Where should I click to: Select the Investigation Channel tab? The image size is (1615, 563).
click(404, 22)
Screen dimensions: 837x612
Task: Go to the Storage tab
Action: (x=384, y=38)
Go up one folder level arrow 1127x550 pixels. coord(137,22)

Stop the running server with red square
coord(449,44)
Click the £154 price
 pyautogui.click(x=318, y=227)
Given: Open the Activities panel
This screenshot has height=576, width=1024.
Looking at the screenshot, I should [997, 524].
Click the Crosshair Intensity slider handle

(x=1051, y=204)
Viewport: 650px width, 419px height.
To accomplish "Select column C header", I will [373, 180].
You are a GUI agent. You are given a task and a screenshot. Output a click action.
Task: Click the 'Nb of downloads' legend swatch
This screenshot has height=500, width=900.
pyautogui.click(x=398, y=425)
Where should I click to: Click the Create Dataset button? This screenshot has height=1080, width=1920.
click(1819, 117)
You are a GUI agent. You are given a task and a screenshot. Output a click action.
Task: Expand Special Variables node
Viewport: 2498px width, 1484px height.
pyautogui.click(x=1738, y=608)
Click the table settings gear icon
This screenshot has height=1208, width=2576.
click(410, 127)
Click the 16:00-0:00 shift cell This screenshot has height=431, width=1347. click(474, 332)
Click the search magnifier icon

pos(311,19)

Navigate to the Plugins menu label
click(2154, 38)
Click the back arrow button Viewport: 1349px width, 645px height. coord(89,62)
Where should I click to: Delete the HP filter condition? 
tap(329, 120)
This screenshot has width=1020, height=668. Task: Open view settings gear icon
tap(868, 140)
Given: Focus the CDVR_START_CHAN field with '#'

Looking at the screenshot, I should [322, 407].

= = = = = = =

Written exercise
Put every line of the entries above into a JSON list of strings, one string per line, leaving out blank lines.

Output
[
  "Where should I click to: Select the Investigation Channel tab? The image size is (1615, 563).",
  "click(404, 22)",
  "Screen dimensions: 837x612",
  "Task: Go to the Storage tab",
  "Action: (x=384, y=38)",
  "Go up one folder level arrow 1127x550 pixels. coord(137,22)",
  "Stop the running server with red square",
  "coord(449,44)",
  "Click the £154 price",
  " pyautogui.click(x=318, y=227)",
  "Given: Open the Activities panel",
  "This screenshot has height=576, width=1024.",
  "Looking at the screenshot, I should [997, 524].",
  "Click the Crosshair Intensity slider handle",
  "(x=1051, y=204)",
  "Viewport: 650px width, 419px height.",
  "To accomplish \"Select column C header\", I will [373, 180].",
  "You are a GUI agent. You are given a task and a screenshot. Output a click action.",
  "Task: Click the 'Nb of downloads' legend swatch",
  "This screenshot has height=500, width=900.",
  "pyautogui.click(x=398, y=425)",
  "Where should I click to: Click the Create Dataset button? This screenshot has height=1080, width=1920.",
  "click(1819, 117)",
  "You are a GUI agent. You are given a task and a screenshot. Output a click action.",
  "Task: Expand Special Variables node",
  "Viewport: 2498px width, 1484px height.",
  "pyautogui.click(x=1738, y=608)",
  "Click the table settings gear icon",
  "This screenshot has height=1208, width=2576.",
  "click(410, 127)",
  "Click the 16:00-0:00 shift cell This screenshot has height=431, width=1347. click(474, 332)",
  "Click the search magnifier icon",
  "pos(311,19)",
  "Navigate to the Plugins menu label",
  "click(2154, 38)",
  "Click the back arrow button Viewport: 1349px width, 645px height. coord(89,62)",
  "Where should I click to: Delete the HP filter condition? ",
  "tap(329, 120)",
  "This screenshot has width=1020, height=668. Task: Open view settings gear icon",
  "tap(868, 140)",
  "Given: Focus the CDVR_START_CHAN field with '#'",
  "Looking at the screenshot, I should [322, 407]."
]